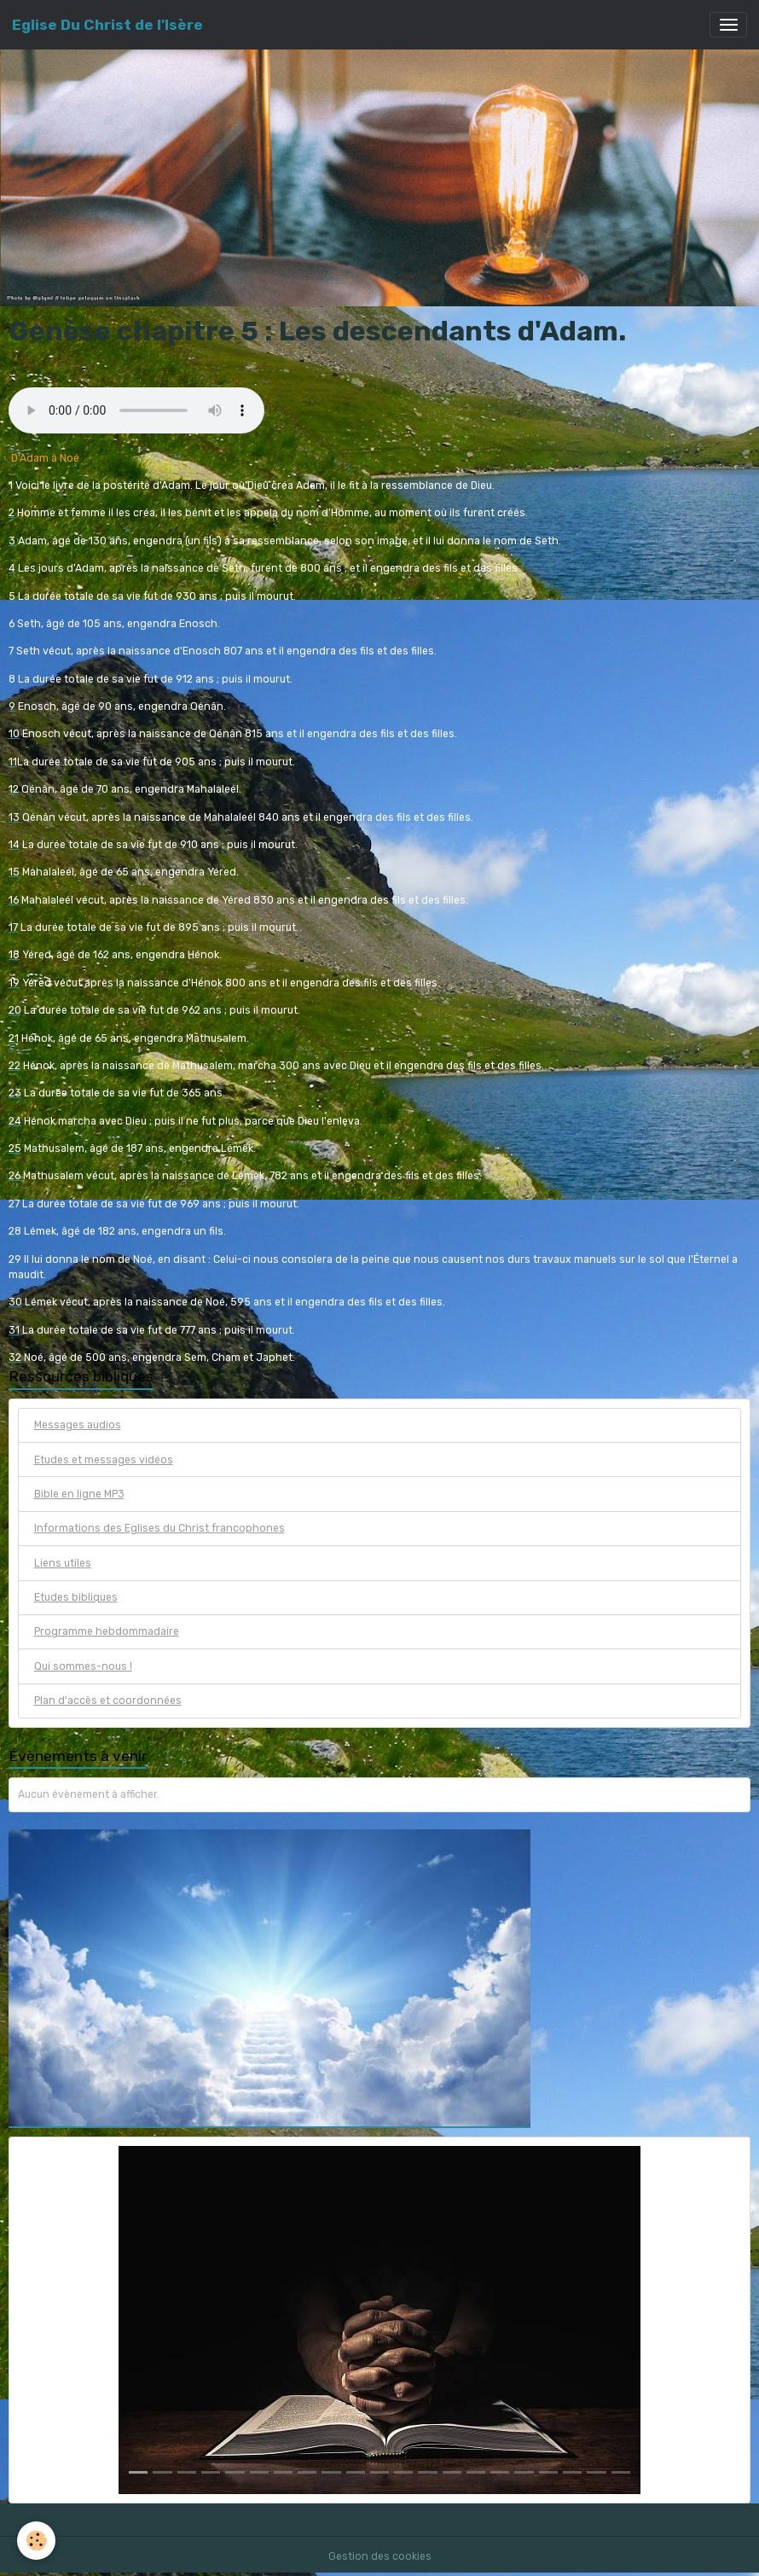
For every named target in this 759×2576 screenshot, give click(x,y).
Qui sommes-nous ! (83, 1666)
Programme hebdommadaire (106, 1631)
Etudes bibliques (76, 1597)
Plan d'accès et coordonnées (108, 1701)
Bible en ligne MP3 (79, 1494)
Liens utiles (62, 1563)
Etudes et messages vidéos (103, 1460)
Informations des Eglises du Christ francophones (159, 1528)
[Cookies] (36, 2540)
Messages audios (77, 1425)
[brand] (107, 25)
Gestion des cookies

_TASK OBJECTIVE_
Reproduce every line of the records above verbatim, leaving out the pictures.

_CORRECT RESULT_
For every named target in this 759×2576 screenshot, give click(x,y).
Qui sommes-nous ! (83, 1666)
Programme hebdommadaire (106, 1631)
Etudes bibliques (76, 1597)
Plan d'accès et coordonnées (108, 1701)
Bible en ligne MP3 (79, 1494)
Liens utiles (62, 1563)
Etudes et messages vidéos (103, 1460)
Informations des Eglises du Christ francophones (159, 1528)
[Cookies] (36, 2540)
Messages audios (77, 1425)
[brand] (107, 25)
Gestion des cookies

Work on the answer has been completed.